What you have to do =>
Nothing but the lines below from the one with "The height and" through the one with "You are a computer-use agent. Image" should be output, each exactly as given, and no pictures.

----

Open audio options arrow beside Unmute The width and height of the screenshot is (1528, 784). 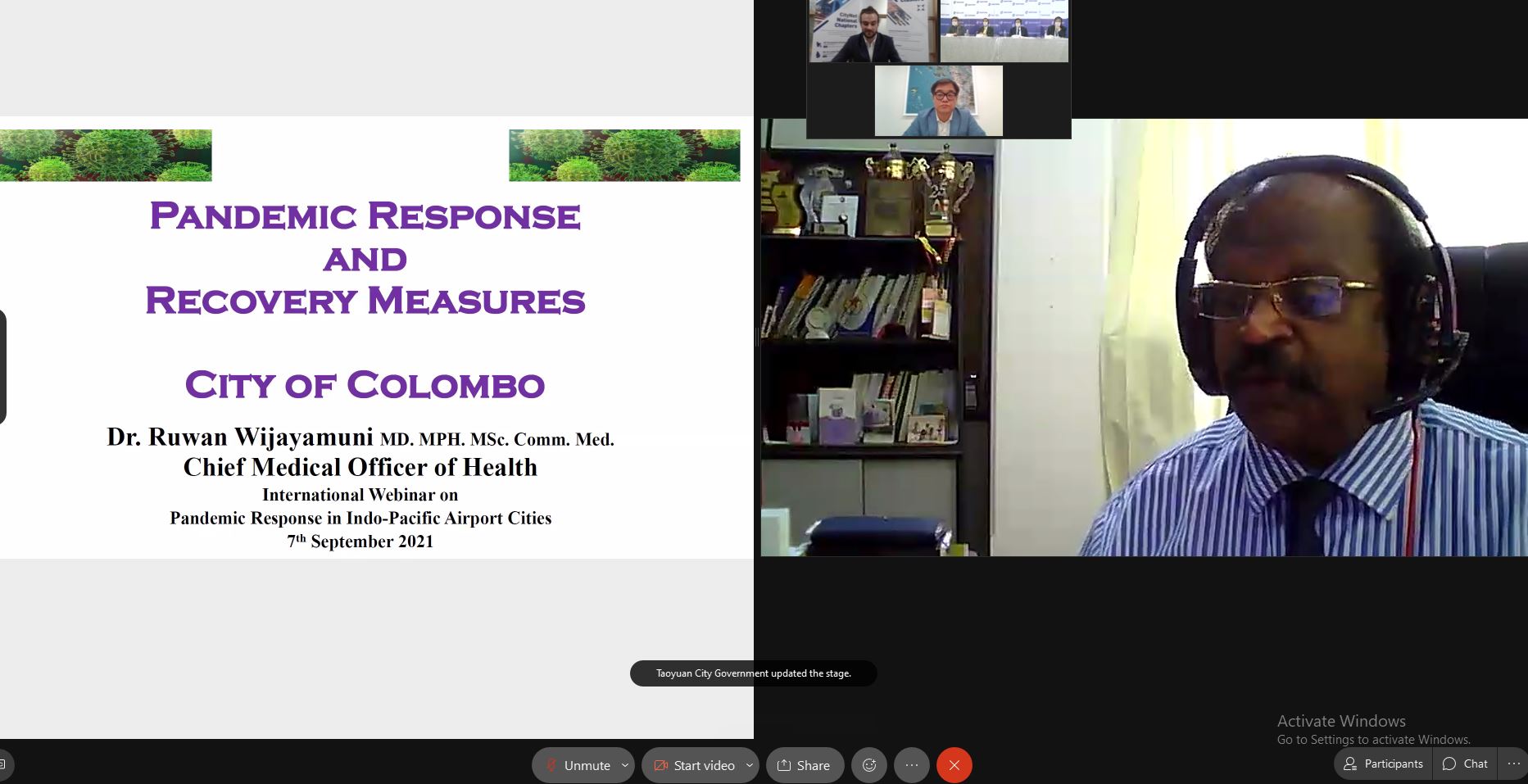(x=625, y=765)
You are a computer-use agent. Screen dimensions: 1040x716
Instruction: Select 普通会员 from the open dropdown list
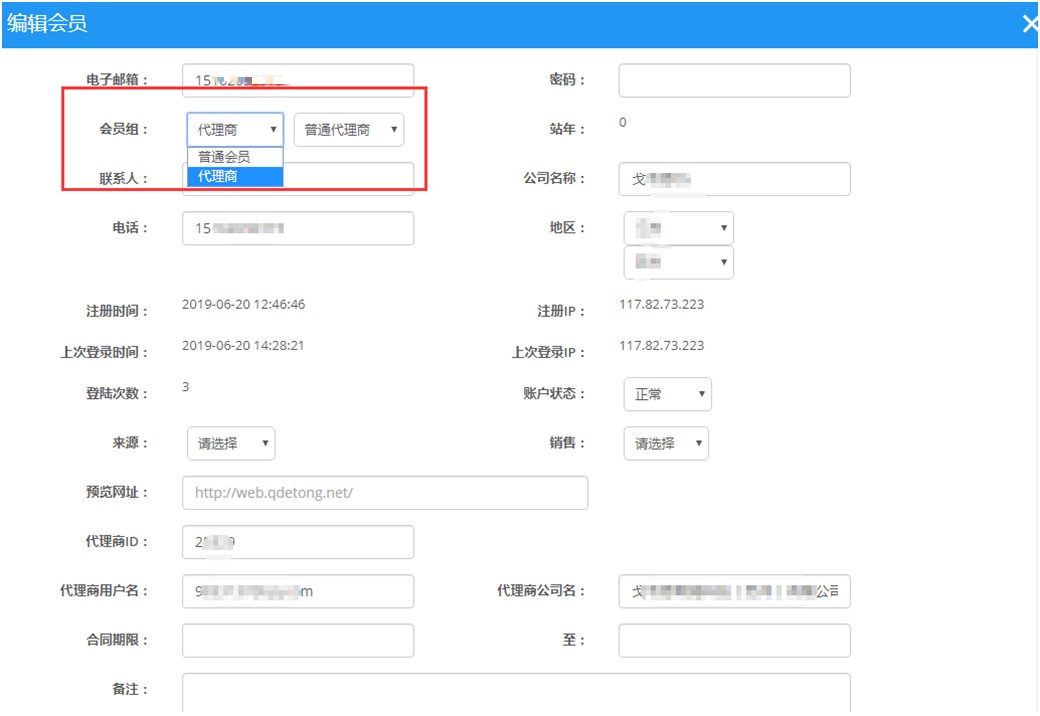click(235, 157)

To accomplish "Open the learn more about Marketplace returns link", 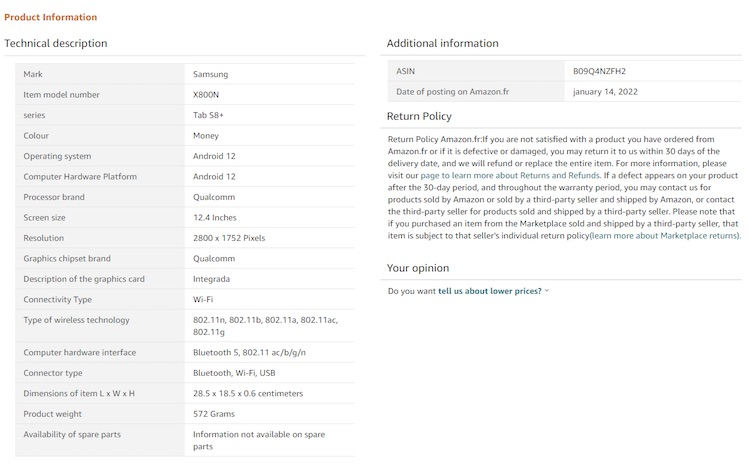I will [664, 236].
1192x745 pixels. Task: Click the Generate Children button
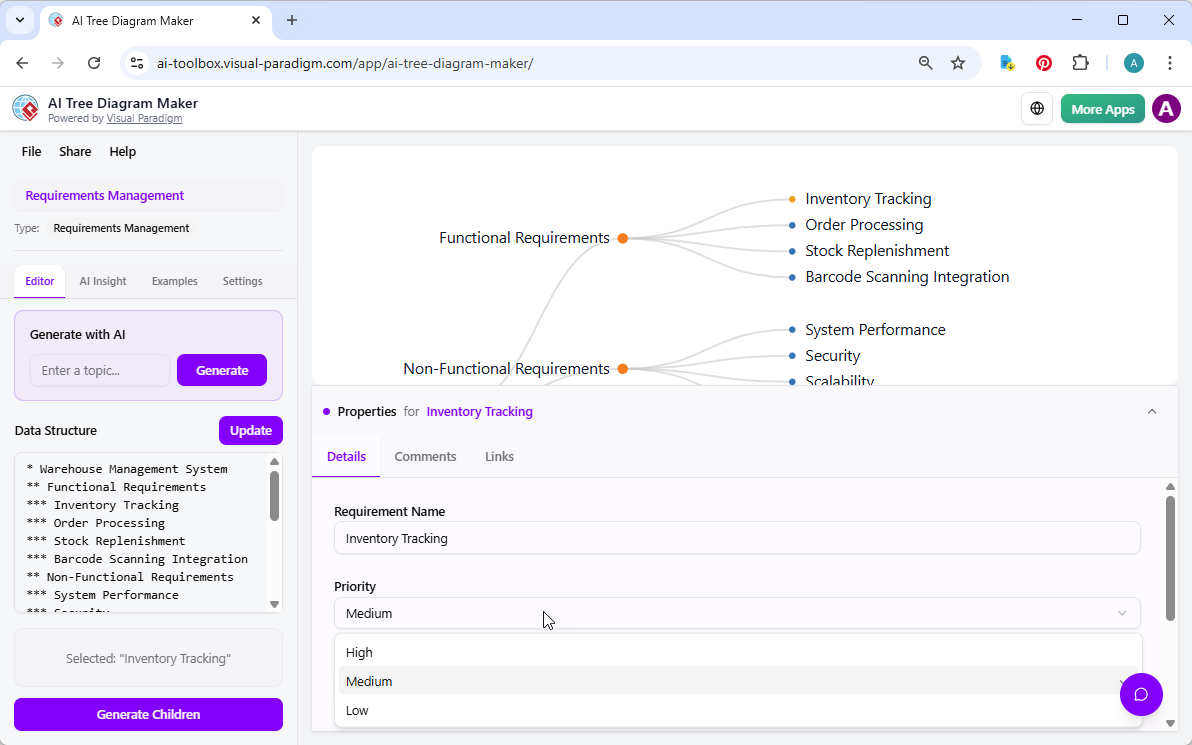pyautogui.click(x=148, y=714)
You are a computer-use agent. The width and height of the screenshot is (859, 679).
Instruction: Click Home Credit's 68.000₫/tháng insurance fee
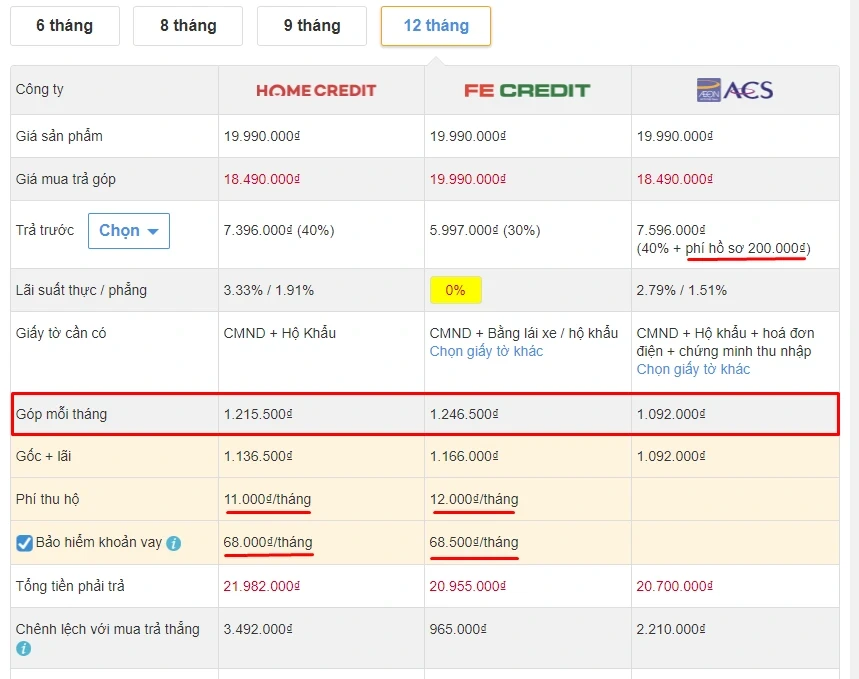coord(268,542)
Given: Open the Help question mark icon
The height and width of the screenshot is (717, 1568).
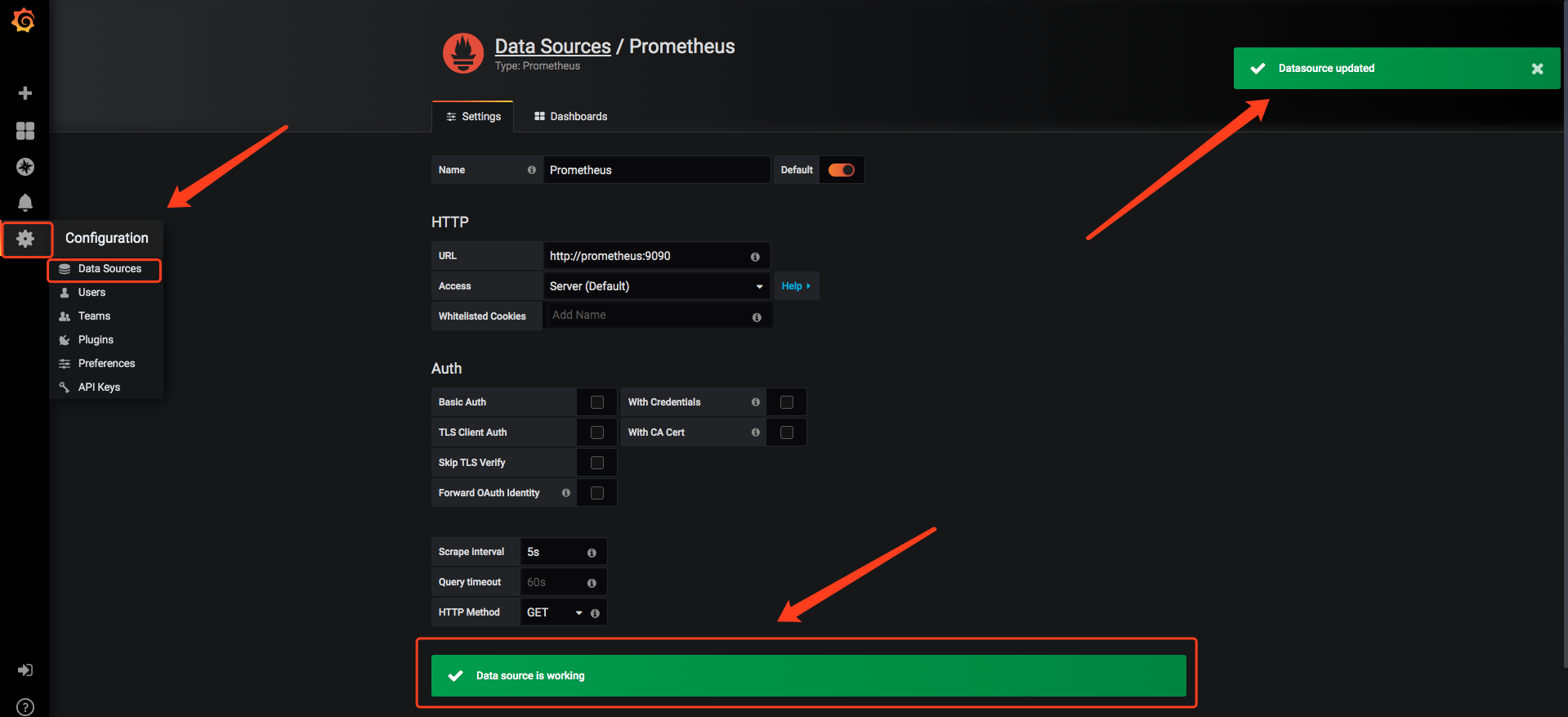Looking at the screenshot, I should [x=25, y=706].
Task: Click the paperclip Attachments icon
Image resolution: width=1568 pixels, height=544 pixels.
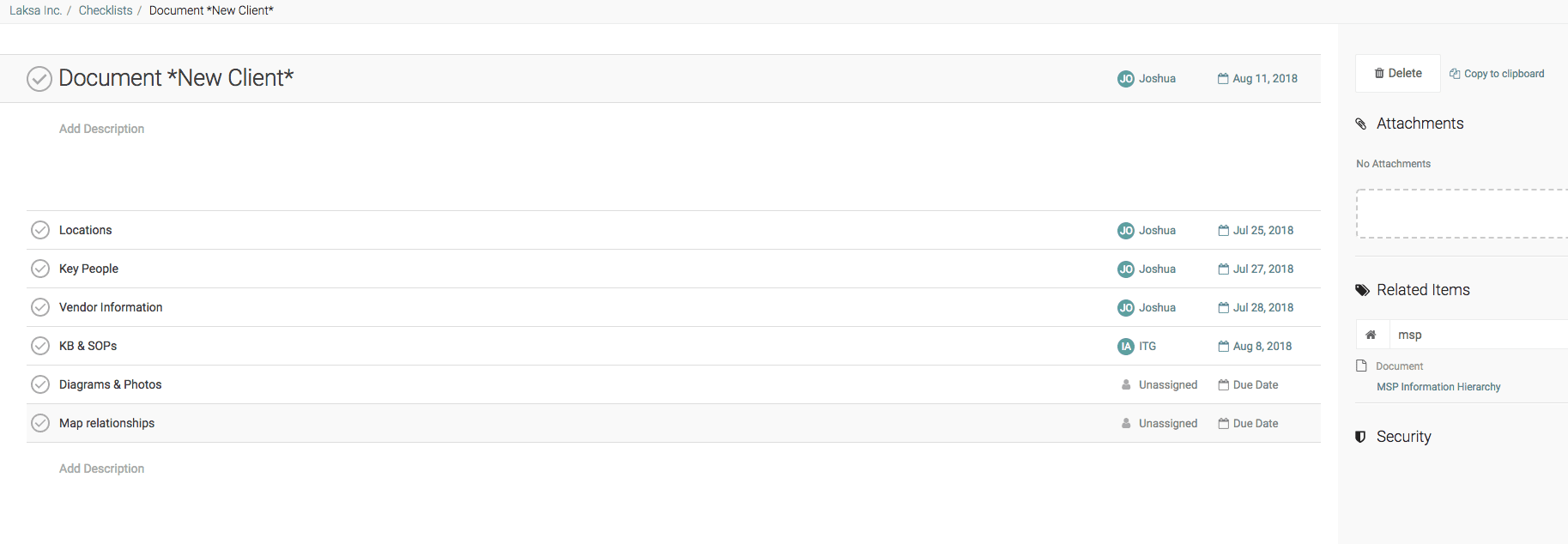Action: [x=1361, y=124]
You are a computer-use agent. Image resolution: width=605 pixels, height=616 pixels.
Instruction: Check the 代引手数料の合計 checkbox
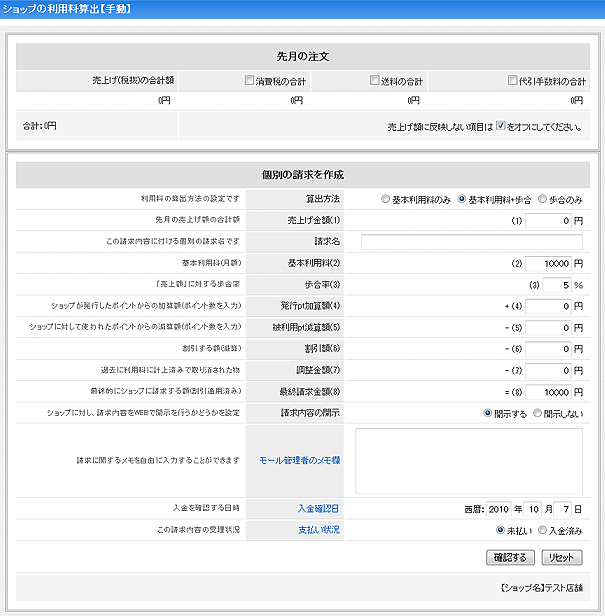click(512, 81)
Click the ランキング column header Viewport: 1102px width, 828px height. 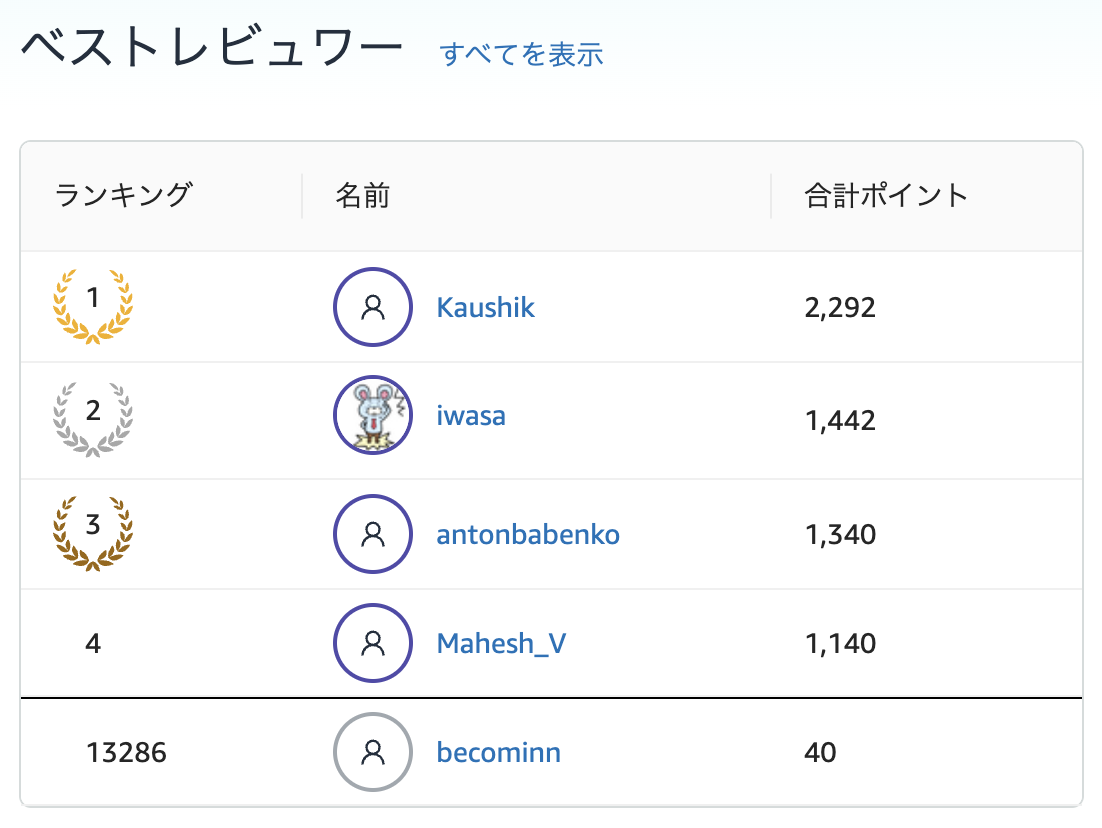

----

Written solution =>
The height and width of the screenshot is (717, 1568).
Looking at the screenshot, I should [x=25, y=706].
Task: Click the paperclip Attachments icon
Image resolution: width=1568 pixels, height=544 pixels.
Action: [x=1361, y=124]
You are a computer-use agent. Image resolution: width=605 pixels, height=616 pixels.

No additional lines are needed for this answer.